Да, дедушка у меня был красивый, это уж точно, я помню. Я представил его в военно-морской форме — наверное, был такой же красавец, как Славик Горбенко, не хуже.
— Ну, и как он, отбился? — пошутил я.
— Он не отбивался. Он никогда не воевал с женщинами, — серьезно ответил папа.
Мой дед умер в тот год, когда я загорал в Мордовлаге.

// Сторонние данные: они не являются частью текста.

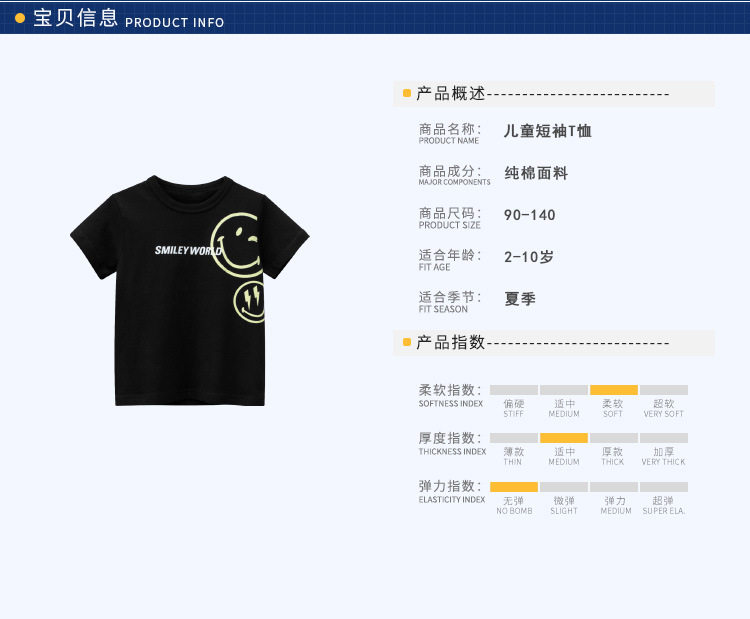Click the 纯棉面料 component text
Viewport: 750px width, 619px height.
click(x=536, y=173)
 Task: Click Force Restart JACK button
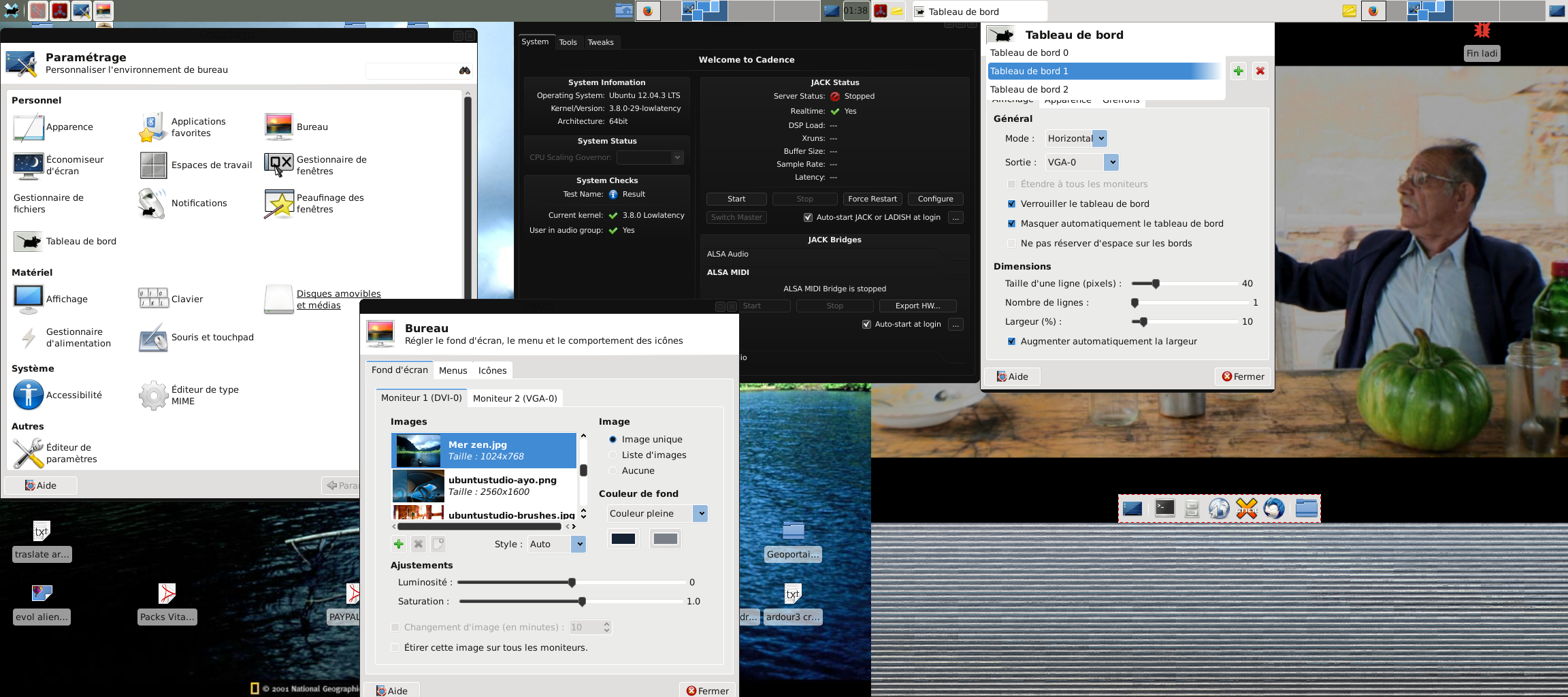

До этого он почти год не ходил. Отец так и не решился сказать ему, где я на самом деле, врал, будто меня призвали в армию, дали офицерское звание, будто служу в хорошем спокойном месте на космодроме «Плисецк». Там много ягод, грибов, рыбы в озерах и боровой дичи. А командиром космодрома, помнишь, товарищ был у меня по факультету, небольшого такого росточка, по фамилии Боксер, он после университета пошел в армию и теперь уже генерал…
Дед радовался за меня, улыбался и тихо шептал: «хорошо…» Он закрывал глаза и видел меня таким же, каким был сам в мои годы: веселым, белозубым, красивым, в великолепной форме морского офицера. И чудилось ему в этот последний миг, что жизнь прожита не зря, пусть эта странная перестройка, которая почему-то привела к плохому, но была война, в которой они победили. Есть внук, который пошел по его стопам.